#### SOURCE PASSAGE

# # #

Our laboratory research focuses on the role of CYP3A enzymes in the growth of prostate and breast cancer. Current work in the lab is focused on understanding the role of CYP3A5 as modulator of androgen receptor signaling and its influence on the therapeutic efficacy of androgen deprivation therapy in prostate cancer. As endocrine therapy resistant breast cancer gains sensitivity to antiandrogens we are also looking into the role of CYP3A4 in gaining therapy resistance in estrogen receptor positive breast cancer. Our lab also focuses on understanding the role of fatty acid signaling in circulating tumor cells (CTCs) which are important indicators of metastasis and associated with poor prognosis.
CYP3A5 in Prostate Cancer
Studies in our laboratory have indicated that CYP3A5 modulates AR signaling by modifying nuclear translocation of AR in prostate cancer. As androgen-targeted therapy plays a central role in the treatment of advanced metastatic prostate cancer our lab is involved in understanding molecular mechanism by which CYP3A5 modulates AR signaling towards developing a new target to block AR nuclear translocation. Since CYP3A5 is also involved in metabolizing several drugs many of which are commonly prescribed to prostate cancer patients we are also testing the effect of polypharmacy on androgen deprivation therapy.
CYP3A4 in Breast Cancer
Many resistant breast cancers switch to androgen receptor (AR) signaling and there is accumulating evidence anti-androgen therapy therefore be used to treat these cancers. Since CYP3A5 is known to regulate AR signaling our lab is currently studying the role of CYP3A in regulating AR expression in resistant and native ER+ breast cancer cells. Since CYP3A4 is a major hepatic microsomal enzyme expressed in breast cancer and metabolizes 50% of prescription drugs, our lab if focused on understanding if treatment efficacy may be altered in women taking CYP3A inducer/ inhibitors and undergoing endocrine therapy.
Fatty acid signaling in cancer cells and circulating tumor cells:
We recently published that cancer cells circulating tumor cells uptake fatty acids rapidly and store then as lipid droplets. Our lab is currently focused on studying the altered lipid signaling in cancer cell and circulating tumor cells. Intracellular lipid could serve as a biomarker for CTCs which could be sensitively detected with CARS microscopy in a label-free manner. Strong affinity for lipid by metastatic prostate cancer cells could be used to improve detection sensitivity and therapeutic targeting of prostate CTC.

# # #

#### Collection entries
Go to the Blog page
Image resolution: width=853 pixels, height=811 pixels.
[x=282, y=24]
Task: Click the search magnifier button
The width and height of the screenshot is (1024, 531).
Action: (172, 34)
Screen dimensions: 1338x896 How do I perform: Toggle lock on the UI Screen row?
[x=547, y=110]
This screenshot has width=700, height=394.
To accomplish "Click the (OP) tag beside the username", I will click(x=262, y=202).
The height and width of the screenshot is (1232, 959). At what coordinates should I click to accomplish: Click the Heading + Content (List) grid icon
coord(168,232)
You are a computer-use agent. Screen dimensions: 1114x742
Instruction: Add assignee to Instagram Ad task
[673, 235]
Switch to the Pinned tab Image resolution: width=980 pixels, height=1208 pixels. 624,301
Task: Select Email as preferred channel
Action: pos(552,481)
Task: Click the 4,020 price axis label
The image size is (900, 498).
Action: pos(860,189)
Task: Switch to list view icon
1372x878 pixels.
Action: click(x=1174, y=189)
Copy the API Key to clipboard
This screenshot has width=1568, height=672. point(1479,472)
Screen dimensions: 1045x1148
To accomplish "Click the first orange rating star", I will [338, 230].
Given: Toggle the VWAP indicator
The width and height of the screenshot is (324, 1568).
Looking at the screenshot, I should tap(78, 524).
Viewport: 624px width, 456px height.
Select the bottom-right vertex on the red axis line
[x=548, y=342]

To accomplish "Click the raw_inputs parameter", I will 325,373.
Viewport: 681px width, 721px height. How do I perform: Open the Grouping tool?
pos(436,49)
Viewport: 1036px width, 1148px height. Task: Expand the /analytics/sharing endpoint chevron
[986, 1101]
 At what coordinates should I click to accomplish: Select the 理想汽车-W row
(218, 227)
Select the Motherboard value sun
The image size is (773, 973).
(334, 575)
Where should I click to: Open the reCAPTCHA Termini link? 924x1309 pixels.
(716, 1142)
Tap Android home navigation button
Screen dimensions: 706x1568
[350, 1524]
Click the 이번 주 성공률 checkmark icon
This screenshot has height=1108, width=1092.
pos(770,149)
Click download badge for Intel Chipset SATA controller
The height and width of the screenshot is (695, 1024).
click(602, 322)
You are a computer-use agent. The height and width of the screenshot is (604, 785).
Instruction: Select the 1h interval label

# # #

#### WHAT TO DO
List the section headings that appear in the laboratory research page. The listing is separate material with no connection to the laboratory research page.

#### ANSWER FOR THIS EXERCISE
- CYP3A5 in Prostate Cancer
- CYP3A4 in Breast Cancer
- Fatty acid signaling in cancer cells and circulating tumor cells